Lien vers la décision
[116] Lorsque le ministère public entame une poursuite complexe, il a l’obligation d’élaborer un plan concret afin de réduire au minimum les délais occasionnés par cette complexité. Dans R. c. Bordo, 2016 QCCS 477 (CanLII), le juge Cournoyer a expliqué que ce plan concret doit inclure une divulgation de la preuve qui est accessible, facilement consultable et inventoriée de façon appropriée lorsque le volume de la preuve l’exige :
As noted by the Court of Appeal in R. v. Auclair, "the prosecution must ensure that it is prepared to proceed within a reasonable time and that it has a plan. The expectation is "a well thought-out plan" in order "to bring proceedings to completion." The case management judge must ensure that trials are "held under acceptable conditions. But it must be remembered that "courts cannot base their management decision on a lack of planning" by the prosecution. (par. 195)
In short, as the Supreme Court stated in its judgment upholding the decision of the Court of Appeal, the prosecution must have "a realistic plan for taking […] charges to trial and conducting the trial within a reasonable time." (par. 197)
There is also a consensus that no manageable trial may be held unless a number of conditions are present. Timely disclosure has to be provided. Disclosure should be accessible, searchable and appropriately inventoried where the volume of disclosure warrants it. (par. 198) (Notes de bas page omises). (Souligné ajouté)
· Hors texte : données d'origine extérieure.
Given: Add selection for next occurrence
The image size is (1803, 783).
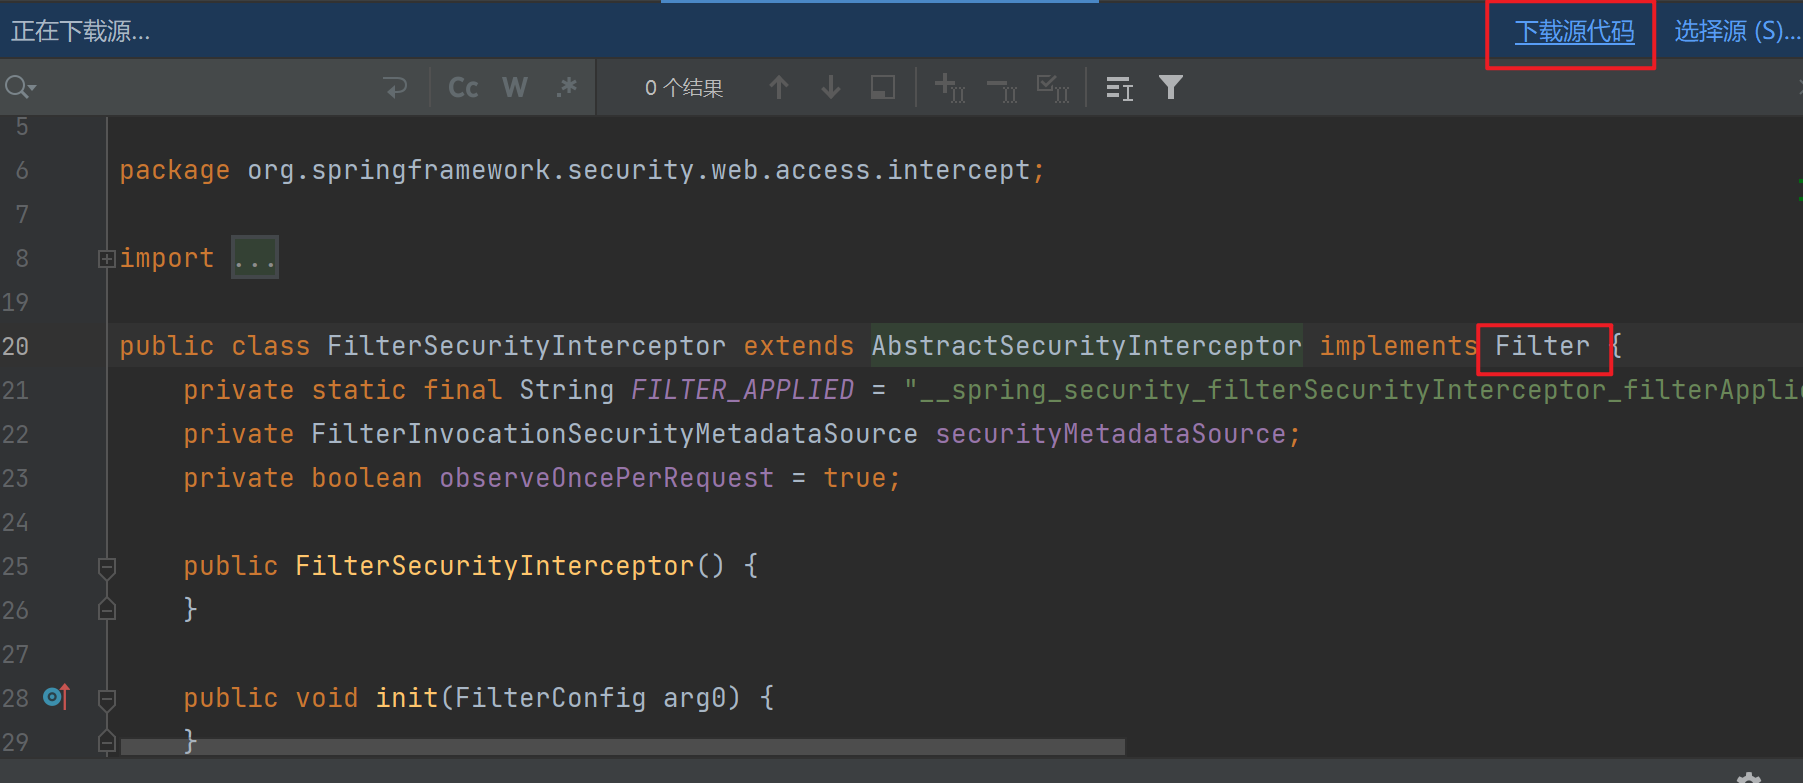Looking at the screenshot, I should tap(950, 88).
[117] Dans Jordan, lorsque la Cour discute du changement de mentalité imposé par le nouveau cadre d’analyse et de la nécessité de coordonner les efforts de tous les intervenants, elle explicite ainsi ses attentes envers le ministère public :
Pour l’avocat du ministère public, cela signifie qu’il devra prendre des décisions raisonnables et responsables lorsqu’il s’agira de déterminer qui — et pour quelle infraction — poursuivre, de s’acquitter de ses obligations de communication de la preuve rapidement en collaboration avec la police, d’établir des plans pour les poursuites complexes et d’utiliser de façon efficace le temps du tribunal.(Souligné ajouté)
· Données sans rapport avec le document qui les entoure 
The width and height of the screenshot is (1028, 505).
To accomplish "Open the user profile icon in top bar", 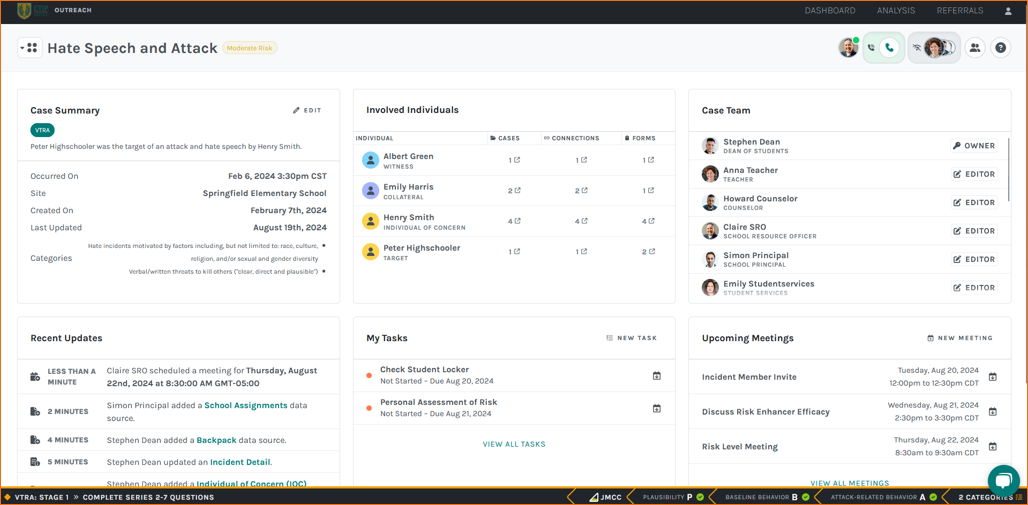I will click(1007, 11).
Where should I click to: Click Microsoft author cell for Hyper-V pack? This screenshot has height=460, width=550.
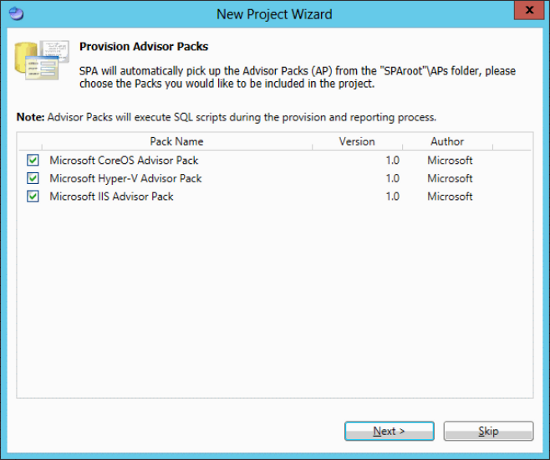point(450,178)
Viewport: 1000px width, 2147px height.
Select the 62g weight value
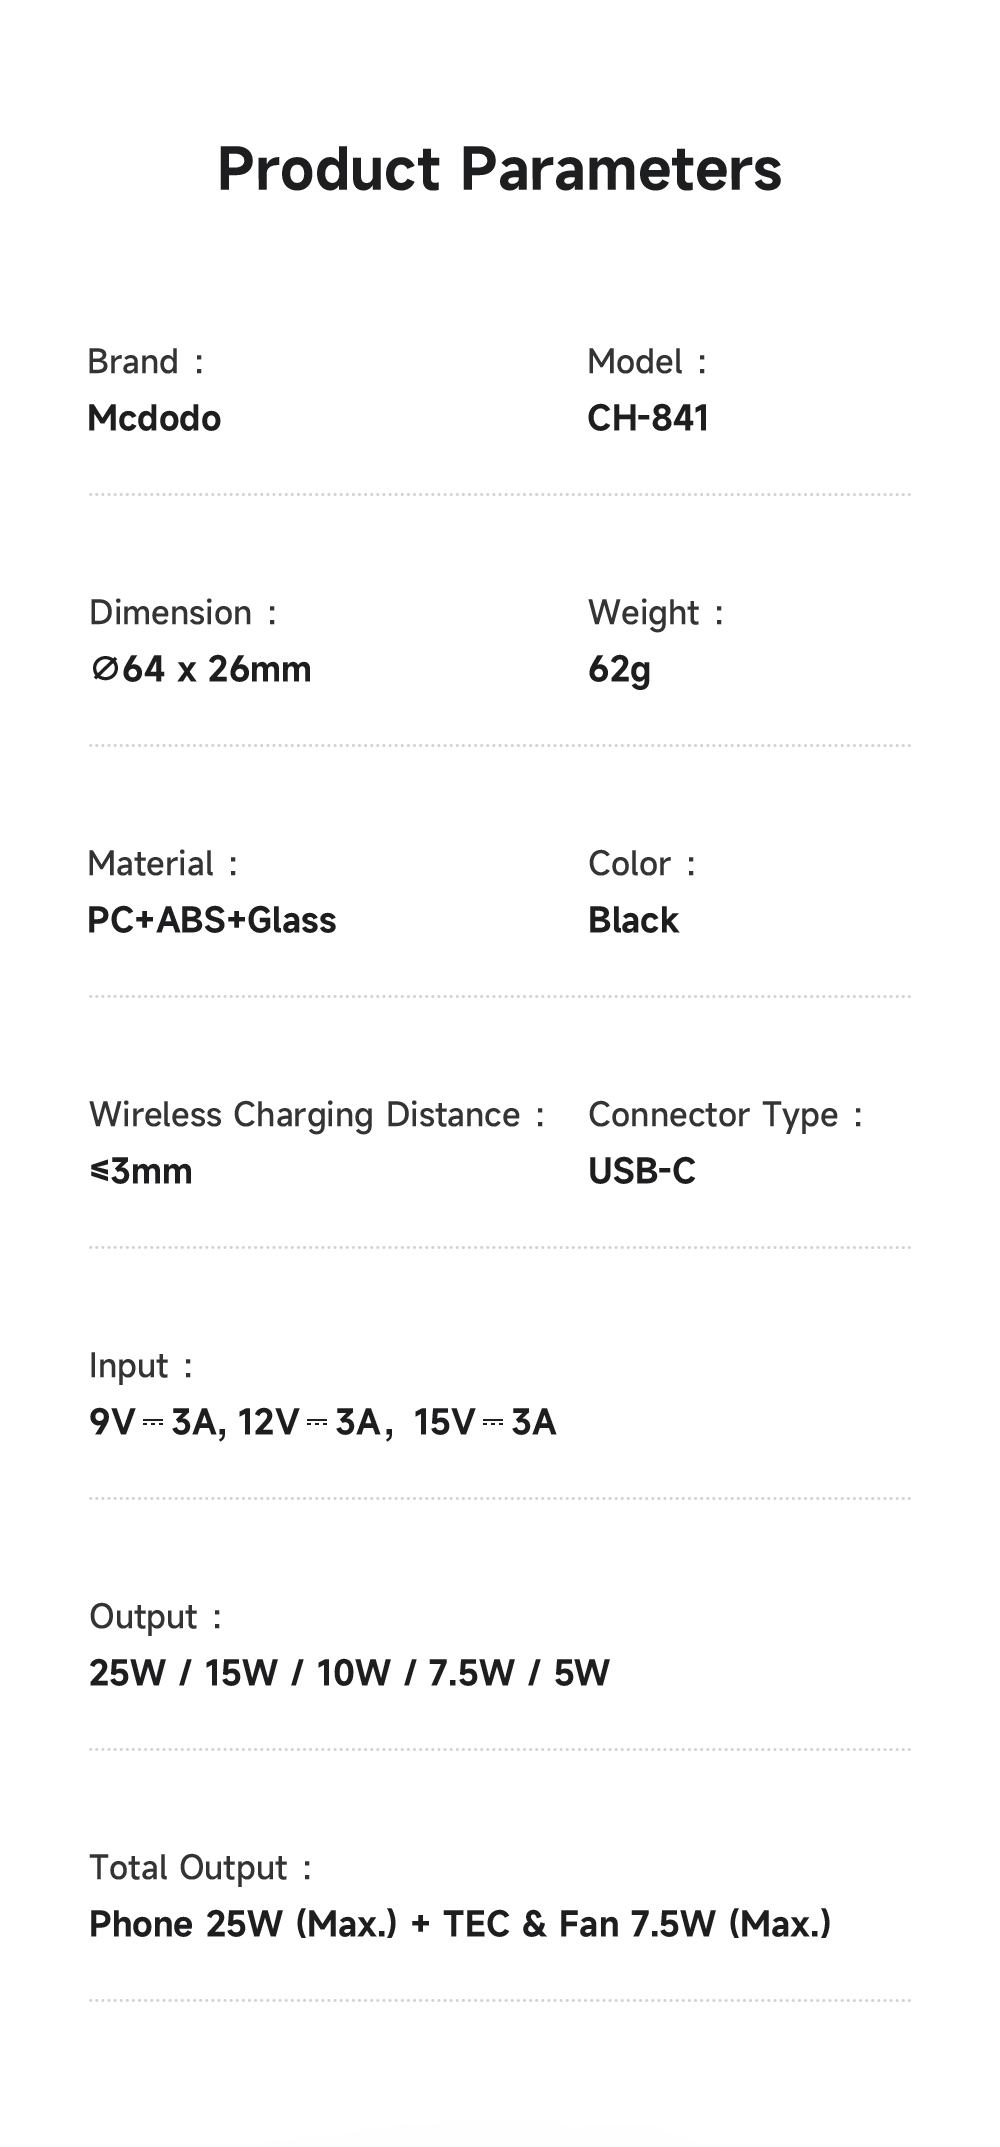pyautogui.click(x=619, y=669)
[118] L’obligation de la poursuite de divulguer la preuve ne peut constituer un événement imprévisible ou inattendu. Dans R. v. Keyes, 2017 ONCJ 5 (CanLII), au paragraphe 38, le juge Melvyn Green a rappelé que c’est la poursuite qui a la capacité d’administrer et de contrôler la divulgation de la preuve. De ce fait, il n’appartient pas à la Cour d’excuser les manquements de la poursuite dans l’exécution de ses devoirs constitutionnels en traitant des erreurs de routine comme des circonstances exceptionnelles :
There may well be occasions – last-minute witnesses, sudden recantations, fresh forensics, for but a few examples – when late disclosure proves unforeseen or unavoidable. For the most part, however, disclosure, and its timing, is a matter entirely within the Crown’s control. There is always a risk of oversight or mistake in the provision of disclosure, even one that may imperil a prosecution, but the risk is both foreseeable and avoidable. The obligation to make complete and opportune disclosure is within the administrative capacity of the Crown’s office. It is the Crown’s job to monitor and manage the process of disclosure. It is not the court’s function to excuse the Crown’s miscarriage of its constitutional duties by elevating routine “mistakes” into exceptional circumstances”. Such an approach would only condone, even encourage, the very trial delays Jordan is at pains to diminish if not eliminate.
[119] Des propos semblables ont été tenus par le Juge Daniel Bédard dans, R. c. Giroux, 2017 QCCQ 7375 (CanLII), au paragraphe 53 :
L’obligation de divulgation de la poursuite est une obligation continue soit, mais qui doit avoir une fin et cette fin doit arriver au moment opportun, c’est-à-dire plus proche dans le temps, de la date de la dénonciation que de la date du procès. C’est la poursuite qui, sous réserve d’une ordonnance du Tribunal, gère et contrôle la communication de la preuve et c’est donc elle qui se voit imputer ses délais pour toute lacune ou tout manquement à l’exécution de son obligation.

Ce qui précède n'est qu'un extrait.